Flight simulator training – Mountain flying

Mountain flying

For a period of some 20 years, I had the privilege of flying in some of the most fantastic and wonderful terrain in the United States - the Rocky Mountains and Wasatch Front.  Indeed, I also flew in Idaho, Wyoming, Montana, Colorado, Arizona, New Mexico and Nevada. I learned to fly just north of San Jose, California at an airport that no longer exists, Fremont Airport, in the city of that name, in 1975. My first mountain landing was also at an airport that is no longer, Santa Cruz Airport in that city on the California coast.

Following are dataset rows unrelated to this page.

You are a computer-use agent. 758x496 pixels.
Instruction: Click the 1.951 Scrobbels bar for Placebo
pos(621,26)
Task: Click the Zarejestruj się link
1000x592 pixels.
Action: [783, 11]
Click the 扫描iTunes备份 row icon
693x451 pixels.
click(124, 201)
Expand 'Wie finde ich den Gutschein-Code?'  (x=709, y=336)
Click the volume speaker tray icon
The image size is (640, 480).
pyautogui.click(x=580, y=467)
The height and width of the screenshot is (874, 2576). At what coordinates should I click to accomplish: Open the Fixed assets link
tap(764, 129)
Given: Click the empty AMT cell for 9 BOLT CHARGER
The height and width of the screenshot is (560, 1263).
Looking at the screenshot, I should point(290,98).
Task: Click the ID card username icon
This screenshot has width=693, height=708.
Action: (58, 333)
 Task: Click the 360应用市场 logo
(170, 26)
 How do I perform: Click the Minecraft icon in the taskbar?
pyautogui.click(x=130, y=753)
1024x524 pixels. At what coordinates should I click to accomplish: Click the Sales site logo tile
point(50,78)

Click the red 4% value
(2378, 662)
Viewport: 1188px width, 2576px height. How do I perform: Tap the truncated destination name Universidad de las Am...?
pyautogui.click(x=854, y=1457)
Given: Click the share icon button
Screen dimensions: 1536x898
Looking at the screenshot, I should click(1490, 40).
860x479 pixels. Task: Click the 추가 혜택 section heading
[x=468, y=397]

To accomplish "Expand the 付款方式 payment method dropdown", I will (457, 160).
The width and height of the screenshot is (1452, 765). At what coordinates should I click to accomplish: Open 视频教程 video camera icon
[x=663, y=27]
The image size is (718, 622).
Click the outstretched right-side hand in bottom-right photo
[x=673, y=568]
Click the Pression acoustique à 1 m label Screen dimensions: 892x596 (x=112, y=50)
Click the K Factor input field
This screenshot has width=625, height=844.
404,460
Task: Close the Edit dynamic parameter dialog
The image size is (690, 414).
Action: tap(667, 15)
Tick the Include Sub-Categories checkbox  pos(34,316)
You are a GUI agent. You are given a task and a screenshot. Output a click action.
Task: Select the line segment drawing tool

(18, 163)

Sectional charts are a good first place to study before a flight.
Sectional charts are a good first place to study before a flight. Michael Townsend

I also flew to Lake Tahoe and other airports in the Sierra Nevada Mountains that border California and Nevada. From 1977 to 1997 I flew out of two airports in Utah: Provo and Spanish Fork. I obtained my instrument, commercial, ATP, CFI, CFII, CFMEI at Provo Airport. In 1984, I was a new instructor at Provo, working for a Piper dealership and thus was able to fly a variety of Piper aircraft. By 1985, I was flying Part 135 in single-engine aircraft and 1987 multi-engine aircraft.